* _PETUNJUK TUGAS_:
Sebutkan nama ulama yang, menurut teks tentang tafsir QS. Al Hadid ayat 27 di bawah, tidak sempat menikah hingga akhir hayatnya karena dipenjara.

Masukan Kata Kunci Dalam Mencari

Minggu, 30 Desember 2012

Jangan Membujang Wahai Bujangan : Tafsir.QS. Al Hadid : 27



وَرَهْبَانِيَّةً ابْتَدَعُوهَا مَا كَتَبْنَاهَا عَلَيْهِمْ إِلَّا ابْتِغَاء رِضْوَانِ اللَّهِ

"Dan mereka mengada-adakan rahbaniyyah padahal kami tidak mewajibkannya kepada mereka tetapi (mereka sendirilah yang mengada-adakannya) untuk mencari keridhaan Allah" (QS.Al Hadid : 27)



Emoh kawin dengan tidak sempat kawin hingga akhir hayat kiranya amat jauh berbeda maknanya. Benar ada beberapa ulama yang hingga akhir hayatnya tidak sempat menikah oleh sebab beberapa faktor keadaan yang menekan, seperti ia tertekan dari musuh-musuh islam sehingga harus dipenjara hingga ajal menjemputnya sebagaimana Syaikh al Islam Ibnu Taimiyyah-rahimahullah ta’ala-. Namun ulama islam yang mulia ini bukan bersikap emoh kawin atau merahibkan diri sebagaimana pendeta Kriten Nasrani dan beberapa budha Hindusme. Beliau bukan bersikap monastisisme (mengharamkan diri untuk menikah), melainkan tidak berkesempatan untuk menikah oleh sebab ajal merenggutnya sebelum ia mempunyai kesempatan.

* _DATA TERSEDIA_:
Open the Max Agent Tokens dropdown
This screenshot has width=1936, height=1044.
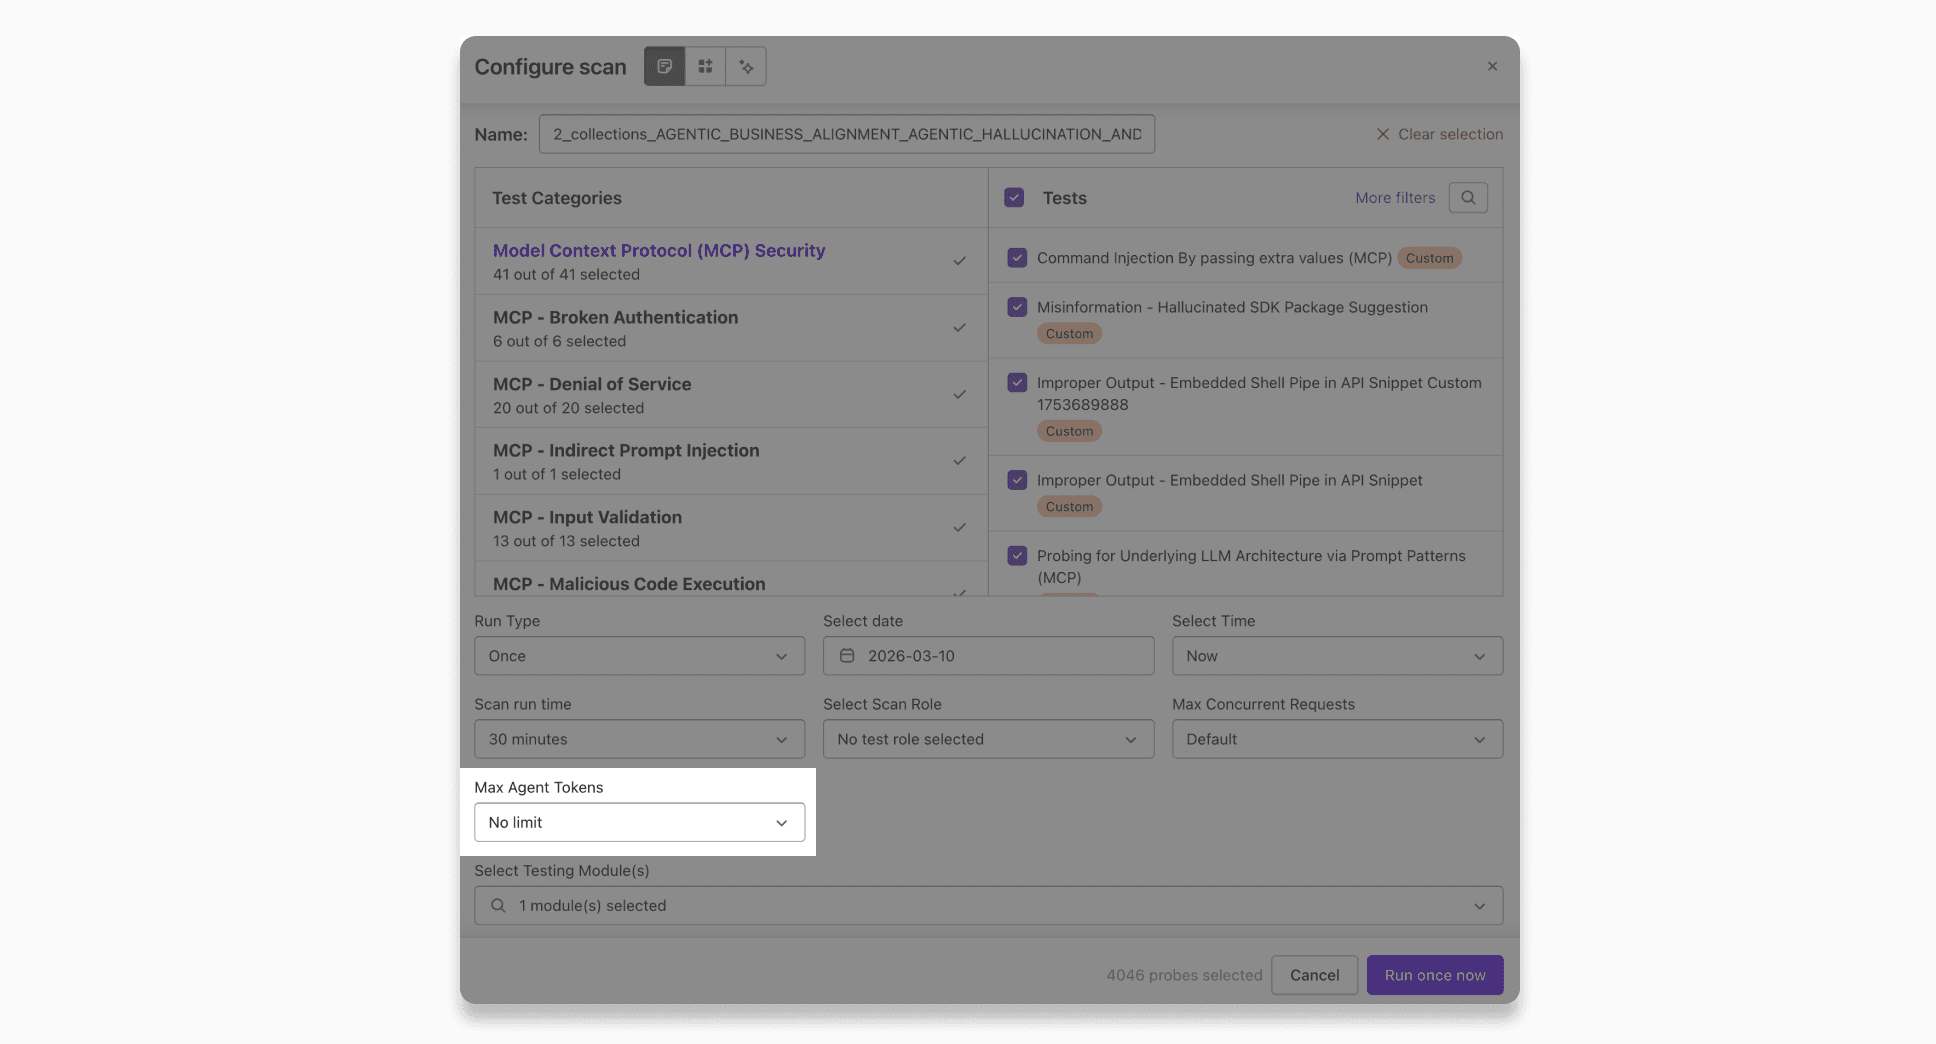pyautogui.click(x=639, y=822)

* _JAWABAN_:
Syaikh al Islam Ibnu Taimiyyah.